[Stored data entries]

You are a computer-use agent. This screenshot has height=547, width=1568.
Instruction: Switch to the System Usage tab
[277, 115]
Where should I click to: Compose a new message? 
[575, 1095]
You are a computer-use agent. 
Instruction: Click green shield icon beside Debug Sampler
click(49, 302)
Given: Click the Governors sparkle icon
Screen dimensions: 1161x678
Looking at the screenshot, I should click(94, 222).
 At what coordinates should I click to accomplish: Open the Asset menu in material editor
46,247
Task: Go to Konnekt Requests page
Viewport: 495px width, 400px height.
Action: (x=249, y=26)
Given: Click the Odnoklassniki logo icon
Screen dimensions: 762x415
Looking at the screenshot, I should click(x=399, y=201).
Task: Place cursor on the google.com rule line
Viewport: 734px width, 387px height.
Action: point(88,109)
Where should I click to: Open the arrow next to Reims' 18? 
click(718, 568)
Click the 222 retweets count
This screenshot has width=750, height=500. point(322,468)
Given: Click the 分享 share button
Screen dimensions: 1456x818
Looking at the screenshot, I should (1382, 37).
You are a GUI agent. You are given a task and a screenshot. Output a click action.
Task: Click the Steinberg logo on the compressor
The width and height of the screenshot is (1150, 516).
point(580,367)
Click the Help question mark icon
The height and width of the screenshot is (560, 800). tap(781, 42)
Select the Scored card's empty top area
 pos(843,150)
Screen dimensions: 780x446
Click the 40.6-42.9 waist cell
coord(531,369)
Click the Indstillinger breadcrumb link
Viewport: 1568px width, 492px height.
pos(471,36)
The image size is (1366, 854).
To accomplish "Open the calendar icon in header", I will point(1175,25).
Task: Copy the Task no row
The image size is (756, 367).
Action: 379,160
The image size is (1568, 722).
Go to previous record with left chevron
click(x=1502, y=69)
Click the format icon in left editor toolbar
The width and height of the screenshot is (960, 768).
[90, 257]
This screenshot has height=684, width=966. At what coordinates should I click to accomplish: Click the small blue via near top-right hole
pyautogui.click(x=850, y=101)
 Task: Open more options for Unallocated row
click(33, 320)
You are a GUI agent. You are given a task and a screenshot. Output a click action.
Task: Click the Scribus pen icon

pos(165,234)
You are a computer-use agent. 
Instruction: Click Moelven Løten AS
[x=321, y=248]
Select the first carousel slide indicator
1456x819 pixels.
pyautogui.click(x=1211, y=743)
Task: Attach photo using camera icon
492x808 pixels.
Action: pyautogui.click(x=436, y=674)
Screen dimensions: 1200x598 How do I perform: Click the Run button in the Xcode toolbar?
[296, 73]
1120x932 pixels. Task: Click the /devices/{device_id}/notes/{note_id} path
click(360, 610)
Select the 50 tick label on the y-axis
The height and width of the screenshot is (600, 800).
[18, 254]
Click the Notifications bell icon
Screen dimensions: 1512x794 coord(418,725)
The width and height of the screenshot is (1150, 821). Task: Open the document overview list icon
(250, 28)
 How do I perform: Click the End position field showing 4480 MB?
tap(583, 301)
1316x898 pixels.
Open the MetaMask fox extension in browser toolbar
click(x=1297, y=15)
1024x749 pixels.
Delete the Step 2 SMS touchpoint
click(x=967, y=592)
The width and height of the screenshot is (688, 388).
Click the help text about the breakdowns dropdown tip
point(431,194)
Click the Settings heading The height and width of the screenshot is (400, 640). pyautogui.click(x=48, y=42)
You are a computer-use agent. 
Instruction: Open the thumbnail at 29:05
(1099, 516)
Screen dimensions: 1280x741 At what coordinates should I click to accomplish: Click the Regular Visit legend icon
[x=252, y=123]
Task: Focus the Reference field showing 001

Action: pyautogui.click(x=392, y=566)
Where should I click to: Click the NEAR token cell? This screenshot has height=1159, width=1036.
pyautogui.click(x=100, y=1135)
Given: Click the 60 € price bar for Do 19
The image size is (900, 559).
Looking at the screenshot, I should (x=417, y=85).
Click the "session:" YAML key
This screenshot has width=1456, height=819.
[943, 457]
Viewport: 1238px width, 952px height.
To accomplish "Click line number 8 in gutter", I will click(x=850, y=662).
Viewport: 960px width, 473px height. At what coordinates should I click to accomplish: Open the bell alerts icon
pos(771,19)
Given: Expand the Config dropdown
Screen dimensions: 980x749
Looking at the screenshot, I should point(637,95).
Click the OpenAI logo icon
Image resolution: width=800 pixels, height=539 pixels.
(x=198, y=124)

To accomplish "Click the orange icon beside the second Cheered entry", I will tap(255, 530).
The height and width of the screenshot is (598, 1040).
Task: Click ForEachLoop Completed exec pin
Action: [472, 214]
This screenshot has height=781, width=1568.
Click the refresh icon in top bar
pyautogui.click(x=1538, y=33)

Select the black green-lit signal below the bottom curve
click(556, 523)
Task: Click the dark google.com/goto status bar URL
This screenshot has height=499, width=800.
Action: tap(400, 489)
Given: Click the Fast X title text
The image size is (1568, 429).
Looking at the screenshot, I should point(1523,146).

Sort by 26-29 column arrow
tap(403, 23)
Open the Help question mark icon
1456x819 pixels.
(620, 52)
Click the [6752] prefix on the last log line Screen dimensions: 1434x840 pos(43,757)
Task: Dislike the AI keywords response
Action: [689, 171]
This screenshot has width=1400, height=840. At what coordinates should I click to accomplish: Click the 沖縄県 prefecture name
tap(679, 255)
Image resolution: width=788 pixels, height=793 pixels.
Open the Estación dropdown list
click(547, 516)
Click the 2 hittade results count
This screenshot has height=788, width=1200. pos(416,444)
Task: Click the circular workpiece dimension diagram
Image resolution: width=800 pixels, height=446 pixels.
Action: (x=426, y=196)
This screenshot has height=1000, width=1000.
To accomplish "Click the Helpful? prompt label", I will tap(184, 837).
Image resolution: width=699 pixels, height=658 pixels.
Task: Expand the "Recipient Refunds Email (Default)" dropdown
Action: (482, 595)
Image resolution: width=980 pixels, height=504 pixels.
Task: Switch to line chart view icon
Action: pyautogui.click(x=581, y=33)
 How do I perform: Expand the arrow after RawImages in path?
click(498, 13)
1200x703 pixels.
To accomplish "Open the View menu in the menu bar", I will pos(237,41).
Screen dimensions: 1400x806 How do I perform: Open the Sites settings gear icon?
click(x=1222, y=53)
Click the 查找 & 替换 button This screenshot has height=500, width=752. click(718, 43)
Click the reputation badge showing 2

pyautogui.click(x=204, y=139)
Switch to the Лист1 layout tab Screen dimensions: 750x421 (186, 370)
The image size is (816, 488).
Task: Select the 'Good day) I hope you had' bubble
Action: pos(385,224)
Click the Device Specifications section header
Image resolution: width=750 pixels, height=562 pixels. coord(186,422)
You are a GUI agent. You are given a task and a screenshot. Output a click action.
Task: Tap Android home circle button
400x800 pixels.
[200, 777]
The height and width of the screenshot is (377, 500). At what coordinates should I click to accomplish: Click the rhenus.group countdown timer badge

DIRECTIONS FOR THIS TASK> Copy all the records exactly so that no character differs from the source.

ANSWER TO THIS EXERCISE>
You are a computer-use agent. This screenshot has height=547, width=1568.
Instruction: Switch to the System Usage tab
[277, 115]
Where should I click to: Compose a new message? 
[575, 1095]
You are a computer-use agent. 
Instruction: Click green shield icon beside Debug Sampler
click(49, 302)
Given: Click the Governors sparkle icon
Screen dimensions: 1161x678
Looking at the screenshot, I should click(94, 222).
 At what coordinates should I click to accomplish: Open the Asset menu in material editor
46,247
Task: Go to Konnekt Requests page
Viewport: 495px width, 400px height.
Action: (x=249, y=26)
Given: Click the Odnoklassniki logo icon
Screen dimensions: 762x415
Looking at the screenshot, I should click(x=399, y=201).
Task: Place cursor on the google.com rule line
Viewport: 734px width, 387px height.
Action: point(88,109)
Where should I click to: Open the arrow next to Reims' 18? 
click(718, 568)
Click the 222 retweets count
This screenshot has width=750, height=500. point(322,468)
Given: Click the 分享 share button
Screen dimensions: 1456x818
Looking at the screenshot, I should (1382, 37).
You are a GUI agent. You are given a task and a screenshot. Output a click action.
Task: Click the Steinberg logo on the compressor
The width and height of the screenshot is (1150, 516).
point(580,367)
Click the Help question mark icon
The height and width of the screenshot is (560, 800). tap(781, 42)
Select the Scored card's empty top area
 pos(843,150)
Screen dimensions: 780x446
Click the 40.6-42.9 waist cell
coord(531,369)
Click the Indstillinger breadcrumb link
Viewport: 1568px width, 492px height.
pos(471,36)
The image size is (1366, 854).
To accomplish "Open the calendar icon in header", I will point(1175,25).
Task: Copy the Task no row
The image size is (756, 367).
Action: 379,160
The image size is (1568, 722).
Go to previous record with left chevron
click(x=1502, y=69)
Click the format icon in left editor toolbar
The width and height of the screenshot is (960, 768).
[90, 257]
This screenshot has height=684, width=966. At what coordinates should I click to accomplish: Click the small blue via near top-right hole
pyautogui.click(x=850, y=101)
 Task: Open more options for Unallocated row
click(33, 320)
You are a GUI agent. You are given a task and a screenshot. Output a click action.
Task: Click the Scribus pen icon

pos(165,234)
You are a computer-use agent. 
Instruction: Click Moelven Løten AS
[x=321, y=248]
Select the first carousel slide indicator
1456x819 pixels.
pyautogui.click(x=1211, y=743)
Task: Attach photo using camera icon
492x808 pixels.
Action: pyautogui.click(x=436, y=674)
Screen dimensions: 1200x598 How do I perform: Click the Run button in the Xcode toolbar?
[296, 73]
1120x932 pixels. Task: Click the /devices/{device_id}/notes/{note_id} path
click(360, 610)
Select the 50 tick label on the y-axis
The height and width of the screenshot is (600, 800).
[18, 254]
Click the Notifications bell icon
Screen dimensions: 1512x794 coord(418,725)
The width and height of the screenshot is (1150, 821). Task: Open the document overview list icon
(250, 28)
 How do I perform: Click the End position field showing 4480 MB?
tap(583, 301)
1316x898 pixels.
Open the MetaMask fox extension in browser toolbar
click(x=1297, y=15)
1024x749 pixels.
Delete the Step 2 SMS touchpoint
click(x=967, y=592)
The width and height of the screenshot is (688, 388).
Click the help text about the breakdowns dropdown tip
point(431,194)
Click the Settings heading The height and width of the screenshot is (400, 640). pyautogui.click(x=48, y=42)
You are a computer-use agent. 
Instruction: Open the thumbnail at 29:05
(1099, 516)
Screen dimensions: 1280x741 At what coordinates should I click to accomplish: Click the Regular Visit legend icon
[x=252, y=123]
Task: Focus the Reference field showing 001

Action: pyautogui.click(x=392, y=566)
Where should I click to: Click the NEAR token cell? This screenshot has height=1159, width=1036.
pyautogui.click(x=100, y=1135)
Given: Click the 60 € price bar for Do 19
The image size is (900, 559).
Looking at the screenshot, I should (x=417, y=85).
Click the "session:" YAML key
This screenshot has width=1456, height=819.
[943, 457]
Viewport: 1238px width, 952px height.
To accomplish "Click line number 8 in gutter", I will click(x=850, y=662).
Viewport: 960px width, 473px height. At what coordinates should I click to accomplish: Open the bell alerts icon
pos(771,19)
Given: Expand the Config dropdown
Screen dimensions: 980x749
Looking at the screenshot, I should point(637,95).
Click the OpenAI logo icon
Image resolution: width=800 pixels, height=539 pixels.
(x=198, y=124)

To accomplish "Click the orange icon beside the second Cheered entry", I will tap(255, 530).
The height and width of the screenshot is (598, 1040).
Task: Click ForEachLoop Completed exec pin
Action: [472, 214]
This screenshot has height=781, width=1568.
Click the refresh icon in top bar
pyautogui.click(x=1538, y=33)

Select the black green-lit signal below the bottom curve
click(556, 523)
Task: Click the dark google.com/goto status bar URL
This screenshot has height=499, width=800.
Action: tap(400, 489)
Given: Click the Fast X title text
The image size is (1568, 429).
Looking at the screenshot, I should point(1523,146).

Sort by 26-29 column arrow
tap(403, 23)
Open the Help question mark icon
1456x819 pixels.
(620, 52)
Click the [6752] prefix on the last log line Screen dimensions: 1434x840 pos(43,757)
Task: Dislike the AI keywords response
Action: [689, 171]
This screenshot has width=1400, height=840. At what coordinates should I click to accomplish: Click the 沖縄県 prefecture name
tap(679, 255)
Image resolution: width=788 pixels, height=793 pixels.
Open the Estación dropdown list
click(547, 516)
Click the 2 hittade results count
This screenshot has height=788, width=1200. pos(416,444)
Task: Click the circular workpiece dimension diagram
Image resolution: width=800 pixels, height=446 pixels.
Action: (x=426, y=196)
This screenshot has height=1000, width=1000.
To accomplish "Click the Helpful? prompt label", I will tap(184, 837).
Image resolution: width=699 pixels, height=658 pixels.
Task: Expand the "Recipient Refunds Email (Default)" dropdown
Action: (482, 595)
Image resolution: width=980 pixels, height=504 pixels.
Task: Switch to line chart view icon
Action: pyautogui.click(x=581, y=33)
 How do I perform: Expand the arrow after RawImages in path?
click(498, 13)
1200x703 pixels.
To accomplish "Open the View menu in the menu bar", I will pos(237,41).
Screen dimensions: 1400x806 How do I perform: Open the Sites settings gear icon?
click(x=1222, y=53)
Click the 查找 & 替换 button This screenshot has height=500, width=752. click(718, 43)
Click the reputation badge showing 2

pyautogui.click(x=204, y=139)
Switch to the Лист1 layout tab Screen dimensions: 750x421 (186, 370)
The image size is (816, 488).
Task: Select the 'Good day) I hope you had' bubble
Action: pos(385,224)
Click the Device Specifications section header
Image resolution: width=750 pixels, height=562 pixels. coord(186,422)
You are a GUI agent. You are given a task and a screenshot. Output a click action.
Task: Tap Android home circle button
400x800 pixels.
[200, 777]
The height and width of the screenshot is (377, 500). At what coordinates should I click to accomplish: Click the rhenus.group countdown timer badge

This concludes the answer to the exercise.